[Stored dataset items]
((

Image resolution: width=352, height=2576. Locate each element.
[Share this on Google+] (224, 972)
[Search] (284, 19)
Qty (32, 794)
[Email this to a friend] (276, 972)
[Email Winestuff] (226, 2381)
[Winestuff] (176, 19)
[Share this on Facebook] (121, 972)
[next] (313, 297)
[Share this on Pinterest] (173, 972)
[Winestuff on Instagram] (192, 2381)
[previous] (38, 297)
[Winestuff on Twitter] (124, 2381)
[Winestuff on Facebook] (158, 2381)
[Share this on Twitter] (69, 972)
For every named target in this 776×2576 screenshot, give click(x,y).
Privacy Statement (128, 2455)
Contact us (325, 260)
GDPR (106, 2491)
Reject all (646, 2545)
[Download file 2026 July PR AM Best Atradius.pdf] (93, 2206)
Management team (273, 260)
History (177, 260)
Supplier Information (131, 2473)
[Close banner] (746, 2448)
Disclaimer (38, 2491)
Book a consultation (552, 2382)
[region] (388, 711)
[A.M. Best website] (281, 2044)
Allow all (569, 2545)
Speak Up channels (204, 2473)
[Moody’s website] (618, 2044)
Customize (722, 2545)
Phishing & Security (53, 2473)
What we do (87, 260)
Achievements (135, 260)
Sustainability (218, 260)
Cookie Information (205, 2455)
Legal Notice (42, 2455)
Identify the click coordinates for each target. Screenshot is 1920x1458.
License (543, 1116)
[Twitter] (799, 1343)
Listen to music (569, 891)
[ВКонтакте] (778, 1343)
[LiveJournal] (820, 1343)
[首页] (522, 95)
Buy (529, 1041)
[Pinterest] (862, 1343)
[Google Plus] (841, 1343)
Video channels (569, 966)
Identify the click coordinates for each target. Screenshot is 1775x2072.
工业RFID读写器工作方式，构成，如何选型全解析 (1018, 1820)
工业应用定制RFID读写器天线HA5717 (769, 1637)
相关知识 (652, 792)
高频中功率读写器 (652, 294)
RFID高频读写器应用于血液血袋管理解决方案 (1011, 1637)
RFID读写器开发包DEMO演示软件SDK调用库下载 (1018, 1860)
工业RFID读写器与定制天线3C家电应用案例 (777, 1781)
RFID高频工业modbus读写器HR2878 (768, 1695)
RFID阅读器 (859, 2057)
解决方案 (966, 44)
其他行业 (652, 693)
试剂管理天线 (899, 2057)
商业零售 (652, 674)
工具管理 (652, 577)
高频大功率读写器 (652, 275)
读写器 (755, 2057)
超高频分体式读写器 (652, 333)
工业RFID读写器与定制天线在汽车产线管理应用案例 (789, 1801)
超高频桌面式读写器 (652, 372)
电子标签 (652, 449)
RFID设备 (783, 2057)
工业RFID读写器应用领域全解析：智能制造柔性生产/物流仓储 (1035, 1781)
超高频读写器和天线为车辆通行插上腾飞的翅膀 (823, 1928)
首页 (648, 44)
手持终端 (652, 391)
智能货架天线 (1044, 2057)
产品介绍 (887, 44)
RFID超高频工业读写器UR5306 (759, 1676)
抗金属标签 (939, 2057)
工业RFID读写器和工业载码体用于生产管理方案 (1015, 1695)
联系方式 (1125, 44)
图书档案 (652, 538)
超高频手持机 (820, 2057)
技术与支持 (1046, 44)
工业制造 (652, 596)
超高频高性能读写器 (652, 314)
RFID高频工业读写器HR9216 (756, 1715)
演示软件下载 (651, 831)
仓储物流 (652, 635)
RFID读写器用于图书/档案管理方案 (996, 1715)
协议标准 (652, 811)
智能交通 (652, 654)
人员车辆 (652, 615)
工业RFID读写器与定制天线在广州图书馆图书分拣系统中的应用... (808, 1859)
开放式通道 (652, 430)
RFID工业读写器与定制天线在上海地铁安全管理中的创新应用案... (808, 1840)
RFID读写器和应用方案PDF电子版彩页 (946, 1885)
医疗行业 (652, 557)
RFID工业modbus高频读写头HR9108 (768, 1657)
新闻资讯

))

Task brief
Could you transcribe each entry exactly as it stands?

Task solution
Image resolution: width=352, height=2576. Locate each element.
[Share this on Google+] (224, 972)
[Search] (284, 19)
Qty (32, 794)
[Email this to a friend] (276, 972)
[Email Winestuff] (226, 2381)
[Winestuff] (176, 19)
[Share this on Facebook] (121, 972)
[next] (313, 297)
[Share this on Pinterest] (173, 972)
[Winestuff on Instagram] (192, 2381)
[previous] (38, 297)
[Winestuff on Twitter] (124, 2381)
[Winestuff on Facebook] (158, 2381)
[Share this on Twitter] (69, 972)
For every named target in this 776×2576 screenshot, give click(x,y).
Privacy Statement (128, 2455)
Contact us (325, 260)
GDPR (106, 2491)
Reject all (646, 2545)
[Download file 2026 July PR AM Best Atradius.pdf] (93, 2206)
Management team (273, 260)
History (177, 260)
Supplier Information (131, 2473)
[Close banner] (746, 2448)
Disclaimer (38, 2491)
Book a consultation (552, 2382)
[region] (388, 711)
[A.M. Best website] (281, 2044)
Allow all (569, 2545)
Speak Up channels (204, 2473)
[Moody’s website] (618, 2044)
Customize (722, 2545)
Phishing & Security (53, 2473)
What we do (87, 260)
Achievements (135, 260)
Sustainability (218, 260)
Cookie Information (205, 2455)
Legal Notice (42, 2455)
Identify the click coordinates for each target. Screenshot is 1920x1458.
License (543, 1116)
[Twitter] (799, 1343)
Listen to music (569, 891)
[ВКонтакте] (778, 1343)
[LiveJournal] (820, 1343)
[首页] (522, 95)
Buy (529, 1041)
[Pinterest] (862, 1343)
[Google Plus] (841, 1343)
Video channels (569, 966)
Identify the click coordinates for each target. Screenshot is 1775x2072.
工业RFID读写器工作方式，构成，如何选型全解析 (1018, 1820)
工业应用定制RFID读写器天线HA5717 (769, 1637)
相关知识 (652, 792)
高频中功率读写器 (652, 294)
RFID高频读写器应用于血液血袋管理解决方案 (1011, 1637)
RFID读写器开发包DEMO演示软件SDK调用库下载 (1018, 1860)
工业RFID读写器与定制天线3C家电应用案例 (777, 1781)
RFID高频工业modbus读写器HR2878 (768, 1695)
RFID阅读器 (859, 2057)
解决方案 (966, 44)
其他行业 (652, 693)
试剂管理天线 (899, 2057)
商业零售 (652, 674)
工具管理 (652, 577)
高频大功率读写器 (652, 275)
读写器 (755, 2057)
超高频分体式读写器 (652, 333)
工业RFID读写器与定制天线在汽车产线管理应用案例 (789, 1801)
超高频桌面式读写器 (652, 372)
电子标签 (652, 449)
RFID设备 (783, 2057)
工业RFID读写器应用领域全解析：智能制造柔性生产/物流仓储 (1035, 1781)
超高频读写器和天线为车辆通行插上腾飞的翅膀 (823, 1928)
首页 (648, 44)
手持终端 (652, 391)
智能货架天线 (1044, 2057)
产品介绍 (887, 44)
RFID超高频工业读写器UR5306 (759, 1676)
抗金属标签 (939, 2057)
工业RFID读写器和工业载码体用于生产管理方案 (1015, 1695)
联系方式 (1125, 44)
图书档案 (652, 538)
超高频手持机 (820, 2057)
技术与支持 (1046, 44)
工业制造 (652, 596)
超高频高性能读写器 (652, 314)
RFID高频工业读写器HR9216 (756, 1715)
演示软件下载 (651, 831)
仓储物流 (652, 635)
RFID读写器用于图书/档案管理方案 (996, 1715)
协议标准 (652, 811)
智能交通 (652, 654)
人员车辆 (652, 615)
工业RFID读写器与定制天线在广州图书馆图书分拣系统中的应用... (808, 1859)
开放式通道 (652, 430)
RFID工业读写器与定制天线在上海地铁安全管理中的创新应用案... (808, 1840)
RFID读写器和应用方案PDF电子版彩页 (946, 1885)
医疗行业 (652, 557)
RFID工业modbus高频读写头HR9108 (768, 1657)
新闻资讯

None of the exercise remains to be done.